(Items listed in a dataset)
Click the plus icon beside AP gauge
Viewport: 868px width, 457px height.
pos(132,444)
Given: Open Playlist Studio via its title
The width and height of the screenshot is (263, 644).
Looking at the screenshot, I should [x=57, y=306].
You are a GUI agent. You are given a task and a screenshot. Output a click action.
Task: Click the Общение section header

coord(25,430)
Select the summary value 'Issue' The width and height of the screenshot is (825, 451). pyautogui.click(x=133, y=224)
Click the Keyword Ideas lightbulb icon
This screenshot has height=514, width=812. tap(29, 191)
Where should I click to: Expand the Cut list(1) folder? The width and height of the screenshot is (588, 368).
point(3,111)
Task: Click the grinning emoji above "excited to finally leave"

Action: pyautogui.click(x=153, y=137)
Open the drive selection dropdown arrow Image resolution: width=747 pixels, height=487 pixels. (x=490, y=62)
* * *
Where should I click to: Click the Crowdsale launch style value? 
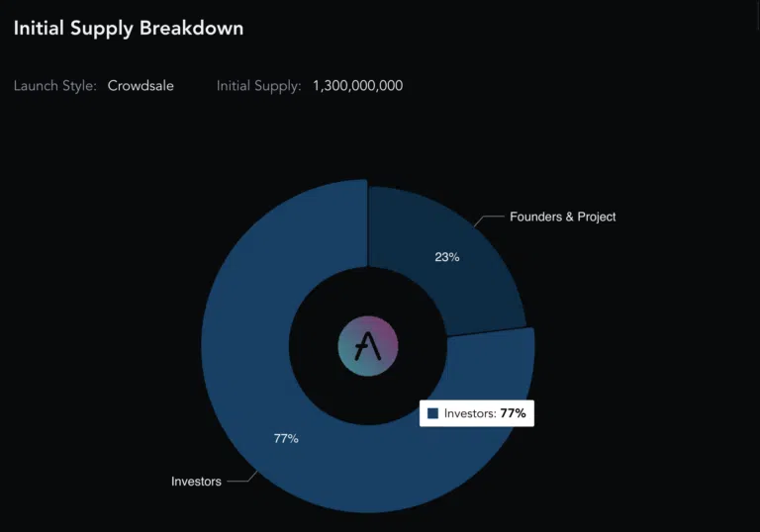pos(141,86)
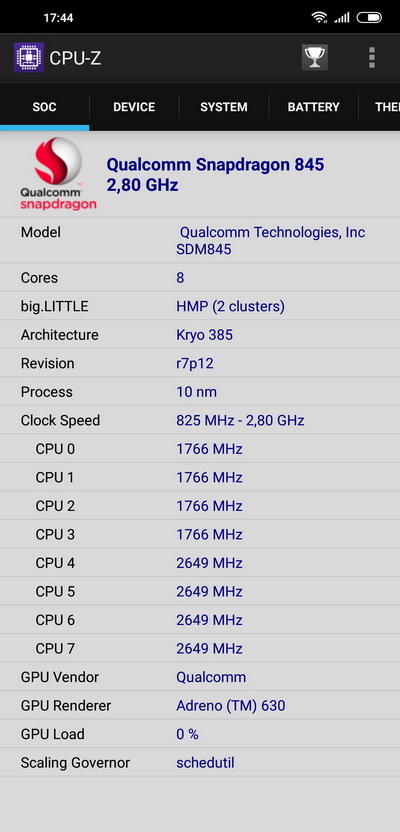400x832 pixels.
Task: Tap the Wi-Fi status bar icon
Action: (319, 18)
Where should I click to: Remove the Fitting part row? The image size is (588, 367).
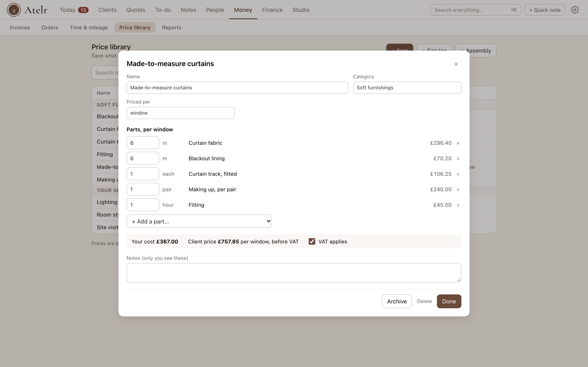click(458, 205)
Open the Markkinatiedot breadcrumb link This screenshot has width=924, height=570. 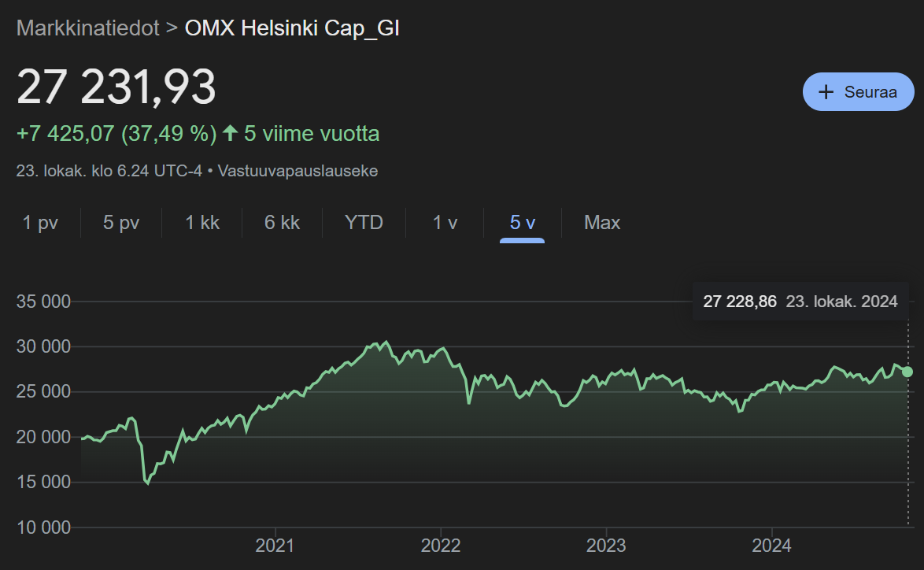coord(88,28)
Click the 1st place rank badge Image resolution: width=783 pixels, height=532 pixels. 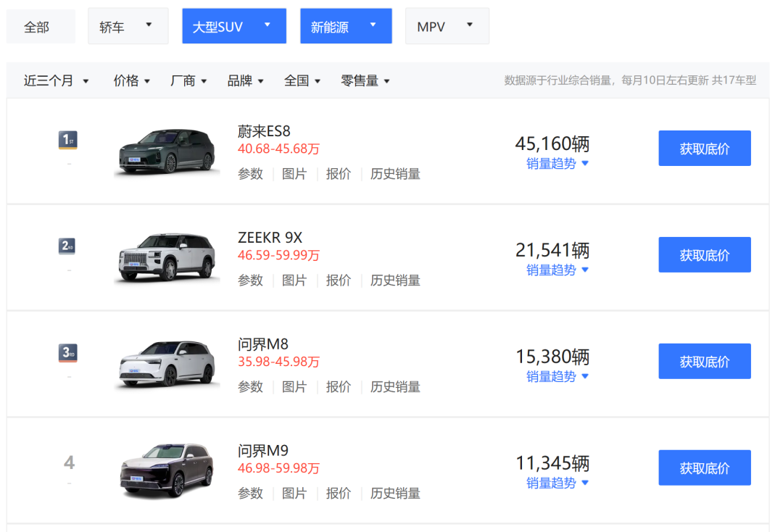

• _Requirement_
Retype the portion of the data above that starts on the line with "Given: Open Playlist Studio via its title" and finishes on the line with "You are a GUI", including both of those lines.

• _Completed exercise_
Given: Open Playlist Studio via its title
The width and height of the screenshot is (263, 644).
Looking at the screenshot, I should [x=57, y=306].
You are a GUI agent. You are given a task and a screenshot. Output a click action.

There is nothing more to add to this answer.